**WRITTEN INSTRUCTION A:** In the column on Arconic and Elliott below, rewrite the paragraph that begins "There is precedent for this arrangement" in shorter form, keeping its main facts.

Brooke Sutherland is a Bloomberg Gadfly columnist covering deals. She previously wrote an M&A column for Bloomberg News.

Proxy fight it is then.  

On Monday, Arconic Inc. gave an update on settlement talks with Elliott Management Corp. over the activist investor's push for a board shake-up at the $11.7 billion metal-components maker. I didn't think it was possible for the situation to get any more dramatic after the vaguely threatening (and rather bizarre) letter to Elliott founder Paul Singer that cost Arconic CEO Klaus Kleinfeld his job, but here we are. Let's just say there doesn't appear to be a lot of settling happening.

Looking for a Fight
Since Elliott embarked on its campaign to oust Kleinfeld, Arconic has responded in kind -- but it's often come out looking like it's playing catch-up
Source: Bloomberg

Arconic says it agreed to install two of Elliott's director nominees, but refused to allow its approved board members to constitute the majority of an operations committee that would help oversee the company. It's not clear where Arconic stands on Elliott's desire to designate the bulk of a CEO search committee. The aggressiveness of Arconic's statement -- which accuses Elliott of trying to micromanage the company and exert undue influence -- would seem to point toward a showdown vote at the company's annual meeting. At this point, that might be the only way to effect change both sides can feel comfortable with.  

While having an operations committee wouldn't entail the addition of more Elliott-backed directors, it would give the board and specifically Elliott's nominees more power. That doesn't seem like such a bad idea. The ousting of Kleinfeld and the manner in which it was handled with a press release packed with flowery praise suggested a bigger cultural shift and some outside perspective may be needed. Arconic's interim CEO -- David Hess -- also joined the company less than two months ago, so a little backup probably couldn't hurt.

There is precedent for this arrangement. Citrix Systems Inc. established an operations committee in 2015 as part of a settlement with Elliott. Citrix shares have climbed about 52 percent since then, more than two-thirds the gain of the S&P 500 Information Technology Index. The rise has been fueled by margin improvements, a $1.8 billion merger of Citrix's GoTo business with LogMeIn Inc. and speculation of a sale for what remains.

On the Up and Up
Margins have improved at Citrix since Elliott negotiated a settlement with the company that included the formation of an operations committee, as has the stock price
Source: Bloomberg Intelligence

For what it's worth, the Wall Street Journal has reported that Arconic offered back in January to create "a board committee that would focus on operations" in an effort to make peace with Elliott and stave off a proxy fight. If that's true, it seems needlessly aggressive for Arconic to be digging in its heels over this detail now when it's already sort of lost the bigger war. It didn't help itself with the back and forth over who lodged a personal attack at whom.

That said, I can also see Arconic's point: this proposed settlement would have given Elliott a hand in the selection of five of the board's directors (including the three it previously recommended in a past proxy fight) and, by extension, a least some involvement in deciding who's the next CEO. Does it really need more operational oversight? That may be what investors want -- Elliott isn’t the only shareholder that's advocated for a board shake-up -- but they could decide that for themselves with a vote.

**WRITTEN INSTRUCTION B:** In the records, change "Open" to "Show" throughout the part that opens with the line containing "This screenshot has width=880, height=499." and closes at the end of the records. Give back only that part, with nothing else altered.

Item position entries
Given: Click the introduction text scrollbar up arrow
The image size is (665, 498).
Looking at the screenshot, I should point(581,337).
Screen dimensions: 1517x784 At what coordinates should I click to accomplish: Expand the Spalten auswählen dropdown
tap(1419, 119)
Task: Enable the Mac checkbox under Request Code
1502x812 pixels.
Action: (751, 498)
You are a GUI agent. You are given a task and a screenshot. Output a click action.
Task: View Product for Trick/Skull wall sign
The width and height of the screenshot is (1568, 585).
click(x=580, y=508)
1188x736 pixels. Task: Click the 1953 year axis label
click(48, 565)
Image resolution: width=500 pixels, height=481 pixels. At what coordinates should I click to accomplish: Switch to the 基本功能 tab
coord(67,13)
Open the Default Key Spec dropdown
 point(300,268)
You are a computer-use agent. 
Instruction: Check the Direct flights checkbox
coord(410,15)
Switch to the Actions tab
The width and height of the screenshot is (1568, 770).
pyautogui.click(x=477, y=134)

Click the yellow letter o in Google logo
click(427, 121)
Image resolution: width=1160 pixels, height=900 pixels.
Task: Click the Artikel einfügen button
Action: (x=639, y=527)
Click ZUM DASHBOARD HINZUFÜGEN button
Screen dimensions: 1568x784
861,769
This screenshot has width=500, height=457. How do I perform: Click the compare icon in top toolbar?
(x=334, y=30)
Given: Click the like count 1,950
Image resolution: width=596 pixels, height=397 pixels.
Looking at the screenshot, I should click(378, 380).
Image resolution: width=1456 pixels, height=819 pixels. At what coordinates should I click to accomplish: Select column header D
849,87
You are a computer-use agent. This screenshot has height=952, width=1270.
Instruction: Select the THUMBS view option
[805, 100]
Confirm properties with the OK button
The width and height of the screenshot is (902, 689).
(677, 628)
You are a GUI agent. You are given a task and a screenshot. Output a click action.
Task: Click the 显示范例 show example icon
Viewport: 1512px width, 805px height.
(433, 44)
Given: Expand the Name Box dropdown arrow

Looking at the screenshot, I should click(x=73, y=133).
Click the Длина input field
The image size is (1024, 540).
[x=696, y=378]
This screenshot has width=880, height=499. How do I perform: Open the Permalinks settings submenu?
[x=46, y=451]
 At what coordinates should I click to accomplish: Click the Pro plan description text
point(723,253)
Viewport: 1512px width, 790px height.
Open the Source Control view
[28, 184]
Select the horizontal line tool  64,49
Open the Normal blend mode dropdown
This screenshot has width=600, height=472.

**WRITTEN REPLY A:** Citrix Systems Inc. set up an operations committee in 2015 as part of a settlement with Elliott. Since then its shares have risen about 52 percent, more than two-thirds the gain of the S&P 500 Information Technology Index. The rise was driven by better margins, the $1.8 billion merger of Citrix's GoTo business with LogMeIn Inc. and talk of a sale of what remains.

**WRITTEN REPLY B:**
This screenshot has width=880, height=499. How do I perform: Show the Permalinks settings submenu?
[x=46, y=451]
 At what coordinates should I click to accomplish: Click the Pro plan description text
point(723,253)
Viewport: 1512px width, 790px height.
Show the Source Control view
[28, 184]
Select the horizontal line tool  64,49
Show the Normal blend mode dropdown
This screenshot has width=600, height=472.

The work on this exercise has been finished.